Catfantastic II
Page 32
So much the humans have that they fear-not just dogs or claws or hunger; not even rogues like the mad two-legs who stole human kittens. But of being cold inside, as I was last night, without friends to curl up beside, of long, long years of being cold. They live far longer than we do. I used to hate them for it. Now, I know it is nothing I should envy.
Fears and sounds and scents boil about me, a frightening brew that causes even a human to freeze in her footsteps. Abruptly, I am a kitten again, jerked from my mother and littermates, dumped in a bag, then left on cold stone.
These two-legs feel that way every day, I realize, and yet they go about their lives not complaining, just as we do not complain when we are ill. Things get better, or they do not.
“How are you?” they greet each other.
“Fine,” they reply, though they are not.
They are not cowards, though they are often fools.
Except the rare ones: the singers and healers of souls. I am not fit to be one of that breed. I will admit it-I fear the task. Yet I cannot look away.
When Merlin’s human returns that evening, she arrives with red eyes and a sack that looks most gratifyingly heavy. I think I scent catnip. The cans in the sack are the tiny, delectable ones.

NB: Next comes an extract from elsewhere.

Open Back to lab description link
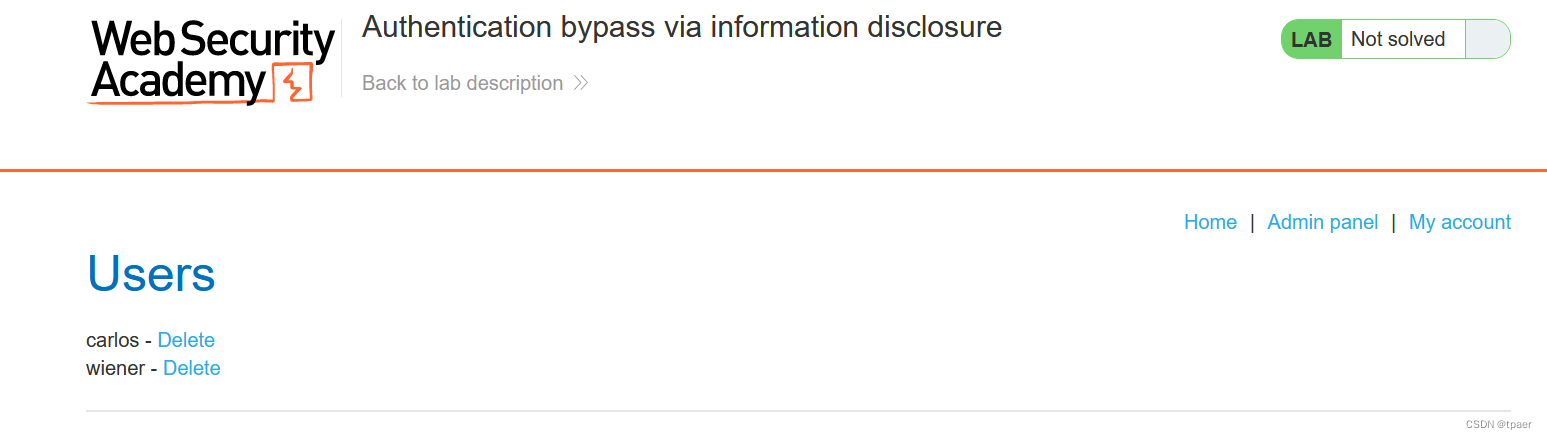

“These are for Puff,” she declares. “I promised I would, and here they are. Besides, I may not need them. And if I do, I’ll buy more. Lots more.”
Everyone makes comforting sounds. No one is fooled. Whatever else they are, two-legs-I mean “people”-are not always stupid.
“Chicken,” I tell Merlin, licking my lips. “Very good, too. Don’t you want any?” I would have given all of mine if he had eaten.
He blinks his eyes shut. They are glazing. Any other cat would have turned his face to the wall, abandoned his traitor body, and set out on the Dreamtrails long before.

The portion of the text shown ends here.